The principal long-term beneficiaries of the Revolution were the business class: entrepreneurs, manufacturers, merchants, and bankers. The new society was geared to serving their class interests rather than those of the landed aristocracy.
This is not to say, of course, that a full-blown capitalist economy immediately sprang into existence in France. The elimination of internal tariff barriers, for example, created the possibility of a unified national market, but the actual development of the national market would have to wait almost a century until railroads were able to connect all parts of France.
Likewise, the loosening of the traditional ties holding the peasants on the land provided a potential source of urban industrial workers, but the actual conversion of peasants into proletarians was a lengthy process. But regardless of the pace of capitalist growth after the Revolution, the Revolution was the indispensable action that cleared the way for capitalist development.

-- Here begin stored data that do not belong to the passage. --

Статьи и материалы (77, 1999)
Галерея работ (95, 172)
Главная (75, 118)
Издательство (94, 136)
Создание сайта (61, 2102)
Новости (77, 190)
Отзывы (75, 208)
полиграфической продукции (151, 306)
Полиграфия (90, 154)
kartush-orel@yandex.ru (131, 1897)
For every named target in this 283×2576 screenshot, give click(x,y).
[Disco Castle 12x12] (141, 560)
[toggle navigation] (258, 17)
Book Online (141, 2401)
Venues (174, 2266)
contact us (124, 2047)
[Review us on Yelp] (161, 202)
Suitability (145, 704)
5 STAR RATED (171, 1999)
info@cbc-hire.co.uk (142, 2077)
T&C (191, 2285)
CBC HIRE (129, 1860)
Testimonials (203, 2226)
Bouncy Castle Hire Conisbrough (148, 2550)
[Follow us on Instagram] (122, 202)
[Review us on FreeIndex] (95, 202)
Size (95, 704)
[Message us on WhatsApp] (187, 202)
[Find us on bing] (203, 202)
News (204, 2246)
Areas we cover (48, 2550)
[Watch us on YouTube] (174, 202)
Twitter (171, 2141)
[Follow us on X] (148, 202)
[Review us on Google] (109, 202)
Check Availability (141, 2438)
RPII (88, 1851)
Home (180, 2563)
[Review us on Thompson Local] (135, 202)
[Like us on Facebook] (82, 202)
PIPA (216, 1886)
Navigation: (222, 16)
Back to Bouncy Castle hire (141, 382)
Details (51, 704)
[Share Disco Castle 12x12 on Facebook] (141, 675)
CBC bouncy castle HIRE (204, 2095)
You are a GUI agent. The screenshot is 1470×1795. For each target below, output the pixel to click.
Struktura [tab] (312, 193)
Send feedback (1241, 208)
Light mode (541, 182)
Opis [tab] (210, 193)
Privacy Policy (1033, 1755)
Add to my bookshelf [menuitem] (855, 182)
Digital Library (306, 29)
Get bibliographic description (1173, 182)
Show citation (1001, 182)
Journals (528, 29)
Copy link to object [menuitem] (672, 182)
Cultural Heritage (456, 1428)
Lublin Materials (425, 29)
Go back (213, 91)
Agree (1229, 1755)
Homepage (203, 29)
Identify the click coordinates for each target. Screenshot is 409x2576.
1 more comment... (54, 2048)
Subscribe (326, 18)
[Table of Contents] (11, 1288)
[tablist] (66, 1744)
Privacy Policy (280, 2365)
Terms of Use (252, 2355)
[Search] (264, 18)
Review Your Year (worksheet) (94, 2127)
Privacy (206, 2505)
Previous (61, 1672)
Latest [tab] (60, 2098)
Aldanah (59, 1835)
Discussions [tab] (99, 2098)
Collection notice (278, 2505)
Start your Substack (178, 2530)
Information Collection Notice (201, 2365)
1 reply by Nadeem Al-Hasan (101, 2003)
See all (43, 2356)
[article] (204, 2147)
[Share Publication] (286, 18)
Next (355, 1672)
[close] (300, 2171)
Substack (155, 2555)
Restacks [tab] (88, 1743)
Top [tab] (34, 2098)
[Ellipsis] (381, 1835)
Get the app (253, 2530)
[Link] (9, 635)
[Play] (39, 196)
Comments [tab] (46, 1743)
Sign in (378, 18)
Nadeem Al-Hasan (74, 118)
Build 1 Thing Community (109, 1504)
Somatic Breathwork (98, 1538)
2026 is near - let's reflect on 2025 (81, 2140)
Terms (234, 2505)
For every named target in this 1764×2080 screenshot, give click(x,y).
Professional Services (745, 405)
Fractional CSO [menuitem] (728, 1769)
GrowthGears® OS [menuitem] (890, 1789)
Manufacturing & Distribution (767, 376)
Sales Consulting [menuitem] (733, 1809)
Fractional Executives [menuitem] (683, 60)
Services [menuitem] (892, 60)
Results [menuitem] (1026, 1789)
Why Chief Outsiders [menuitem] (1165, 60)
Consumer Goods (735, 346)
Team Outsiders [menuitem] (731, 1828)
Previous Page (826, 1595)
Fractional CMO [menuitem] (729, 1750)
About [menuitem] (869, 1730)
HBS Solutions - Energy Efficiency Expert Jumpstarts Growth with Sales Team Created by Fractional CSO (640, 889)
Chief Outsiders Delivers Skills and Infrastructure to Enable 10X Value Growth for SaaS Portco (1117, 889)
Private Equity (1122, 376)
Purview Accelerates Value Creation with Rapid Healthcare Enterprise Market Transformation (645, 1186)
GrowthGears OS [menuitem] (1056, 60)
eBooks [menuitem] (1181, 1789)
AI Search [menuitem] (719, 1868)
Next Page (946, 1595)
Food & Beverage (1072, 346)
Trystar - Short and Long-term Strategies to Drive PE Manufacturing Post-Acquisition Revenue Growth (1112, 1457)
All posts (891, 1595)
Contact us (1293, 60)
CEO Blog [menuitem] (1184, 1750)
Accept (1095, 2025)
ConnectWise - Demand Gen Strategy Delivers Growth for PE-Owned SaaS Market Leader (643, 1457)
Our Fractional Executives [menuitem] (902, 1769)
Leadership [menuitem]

A Contradictory Democratic Legacy
Although the socioeconomic transformation was the essential achievement of the Revolution, it was certainly not its only important legacy. Most commentators, in fact, have concentrated more on the Revolution’s democratic features as symbolized by the “Declaration of the Rights of Man and the Citizen.”
The old regime had been founded on the principle of natural inequality; that some people were by birth superior to others and thereby entitled to special privileges. The Revolution produced a social order based on the opposite premise of human equality. From this premise were derived the rights to equality before the law, representative government, and guarantees of civil liberties.
The importance of the democratic legacy of the French Revolution to the cause of human progress is undeniable. But those who focus solely on the democratic achievements are seeing only the surface of events and missing the underlying dynamic. The Napoleonic experience bears this out.
The export of the French Revolution to the rest of Western Europe began before Bonaparte came on the scene. Sister republics were created in Holland, Switzerland, Northern Italy, Naples, and the Papal States by means of revolutionary action led by local “Jacobins” with the crucial support of French arms. Thus was the social transformation of Western Europe initiated, later to be extended and consolidated by the Napoleonic wars.
Bonaparte, however, was anything but a democrat. He did away with the republics and converted them into kingdoms ruled by his brothers, other relatives, and assorted sidekicks. At home he scrapped the French Republic, crowned himself Emperor, and even created a new titled nobility. By naming his brother Jerome as King of Westphalia, his brother Louis as King of Holland, and his brother Joseph as King of Naples (and later Spain), he intended to create a new royal dynasty to rule Europe long into the future. Although his plans were not realized in the way he’d hoped, the social order had indeed been permanently revolutionized.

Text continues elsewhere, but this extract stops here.